Cats vs. Dogs in TensorFlow Part I
Cats Vs. Dogs computer vision with the TensorFlow API
- Introduction
- Step 1: Explore the Example Data of Cats and Dogs
- Step 2: Build a Convolutional Neural Network
- Step 3: Pre-Processing - Image Data Generator
- Step 4: Training
- Step 5: Visualizing Intermediate Representations (Optional)
- Step 6: Making predictions
- Step 7: Evaluate the Training and Validation accuracy
- Acknowledgements:
Introduction
In a previous post about computer vision I wrote how to make binary predictions if a photo contains a cat or no cat Article “Cat Prediction”. This was a much simpler classifier built from ground up. However, not many users would still programm everything from scratch today. It is much easier to make use of a Deep Learning API such as PyTorch, Keras, TensorFlow etc.
For this project, we will take that to the next level, recognizing real images of Cats and Dogs in order to classify an incoming image as one or the other using Google’s TensorFlow. This API has many functions already built in so that they only have to be called with a single line of code or even set only a parameter.
For example, as part of the task we need to process the data - not least resizing it to be uniform in shape.
We will follow these steps:
- Explore the Example Data of Cats and Dogs
- Build a Convolutional Neural Network
- Data Preprocessing
- Training
- Visualizing Intermediate Representations (Optional)
- Making predictions
- Evaluate the Training and Validation accuracy
If you want to follow along on the Jupyter notebook hosted on GitHub click on this link, otherwise keep on reading.
Step 1: Explore the Example Data of Cats and Dogs
Let’s start by downloading our example data, a .zip of 2,000 JPG pictures of cats and dogs, and extracting it locally in \Data . Note: The place where your Jupyter file is stored is the working directory.
The 2,000 images used in this exercise are excerpted from the “Dogs vs. Cats” dataset available on Kaggle, which contains 25,000 images. Here, we use a subset of the full dataset to decrease training time for practial purposes.
import os
import wget
url = 'https://storage.googleapis.com/mledu-datasets/cats_and_dogs_filtered.zip'
wget.download(url, out=f'{os.getcwd()}\\Data\\cats_and_dogs_filtered.zip')

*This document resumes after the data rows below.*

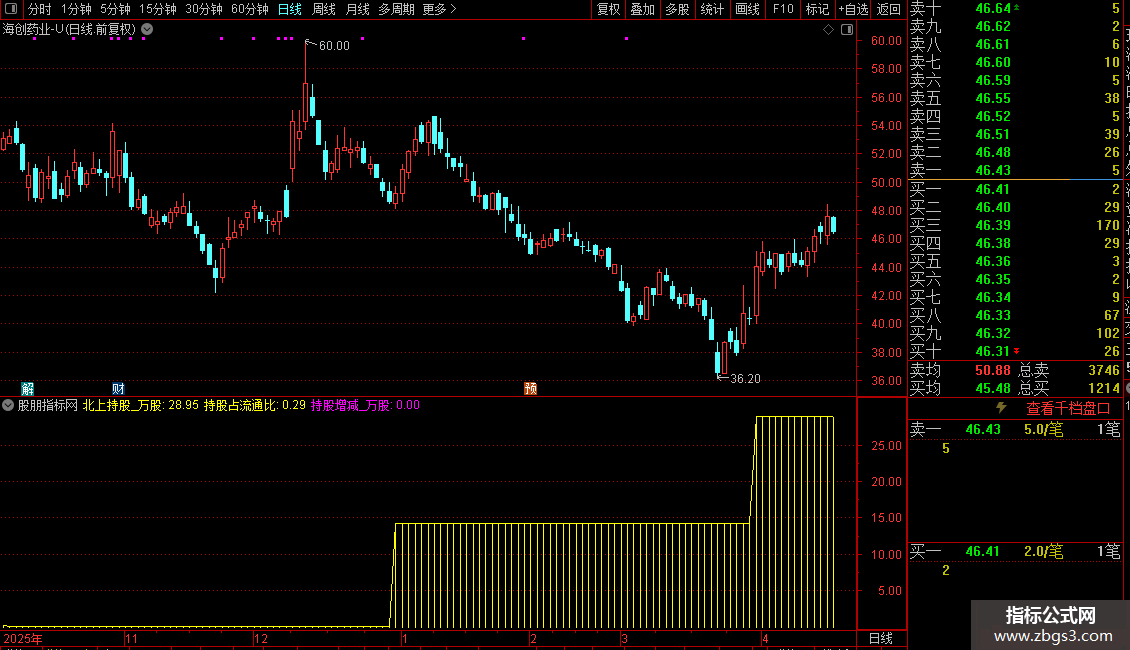Click the diamond icon above the price axis
Screen dimensions: 1130x650
coord(828,30)

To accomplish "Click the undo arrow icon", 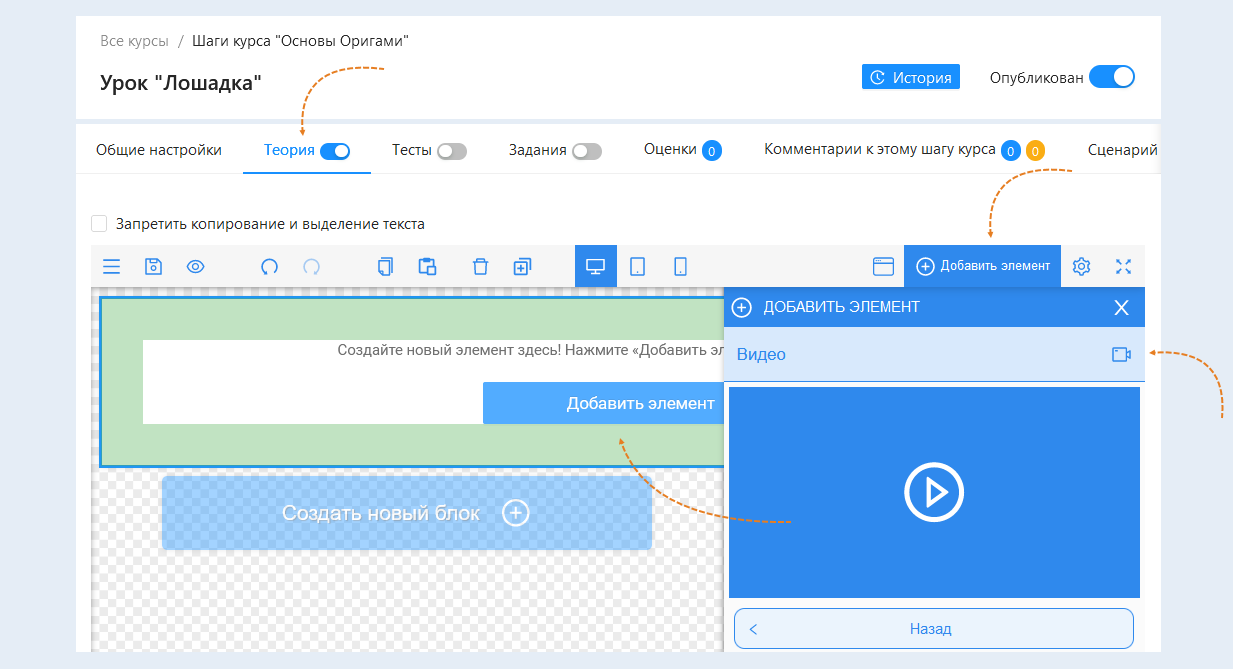I will pos(269,266).
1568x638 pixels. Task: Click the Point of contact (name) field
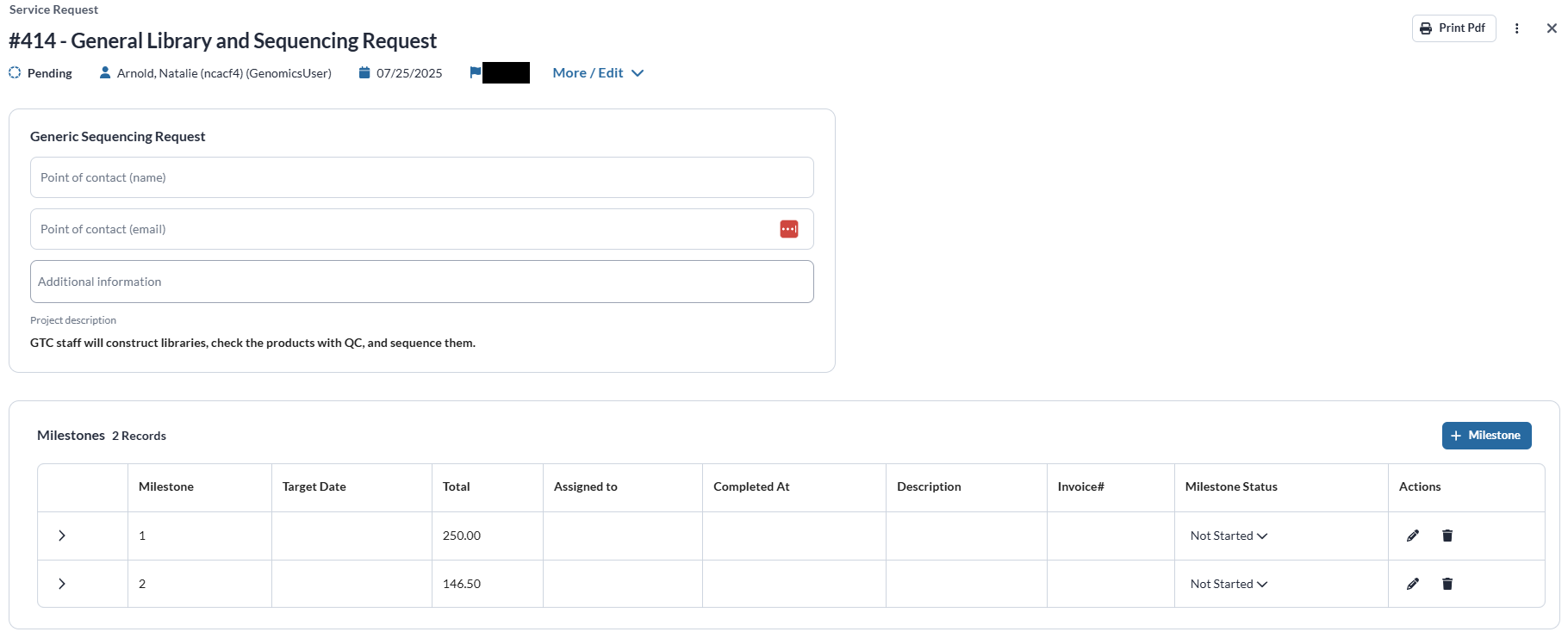pos(421,177)

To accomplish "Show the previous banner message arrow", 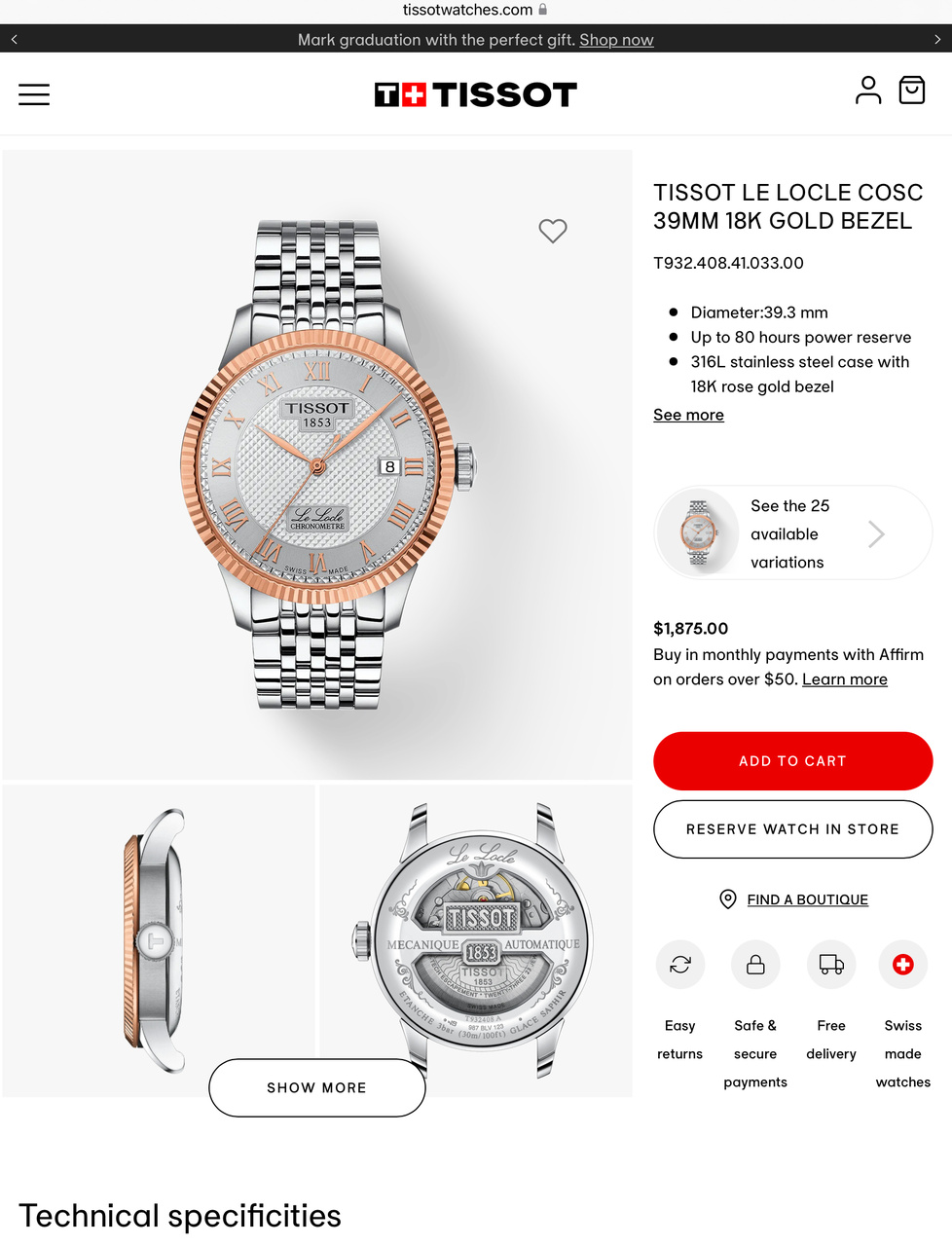I will coord(15,40).
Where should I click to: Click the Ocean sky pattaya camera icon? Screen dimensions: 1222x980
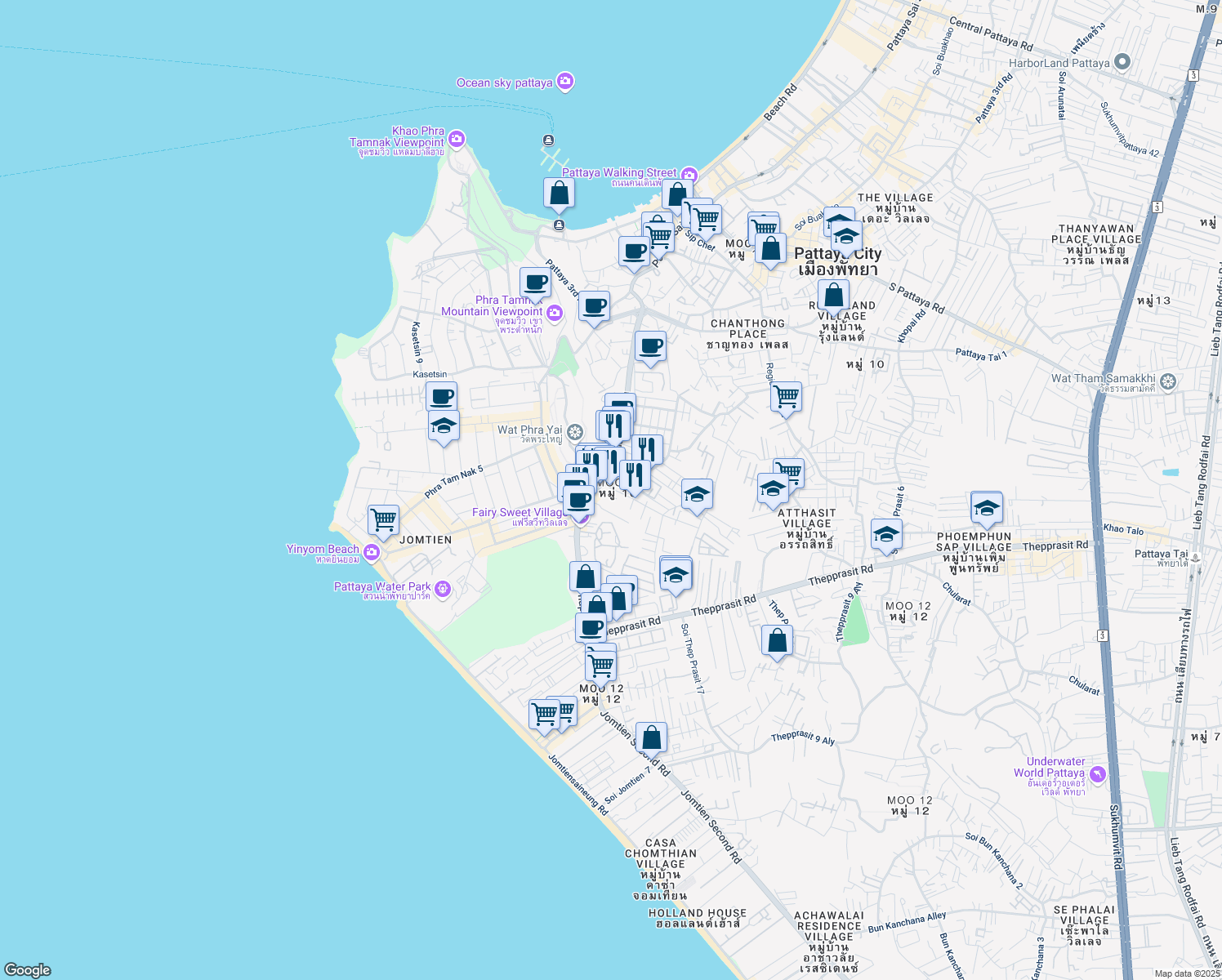tap(565, 82)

The following code will use the OS library to use Operating System libraries, giving you access to the working directory, and the zipfile library allowing you to unzip the data.
import zipfile
local_zip = f'{os.getcwd()}\\Data\\cats_and_dogs_filtered.zip'
zip_ref = zipfile.ZipFile(local_zip, 'r')
zip_ref.extractall(f'{os.getcwd()}\\Data')
zip_ref.close()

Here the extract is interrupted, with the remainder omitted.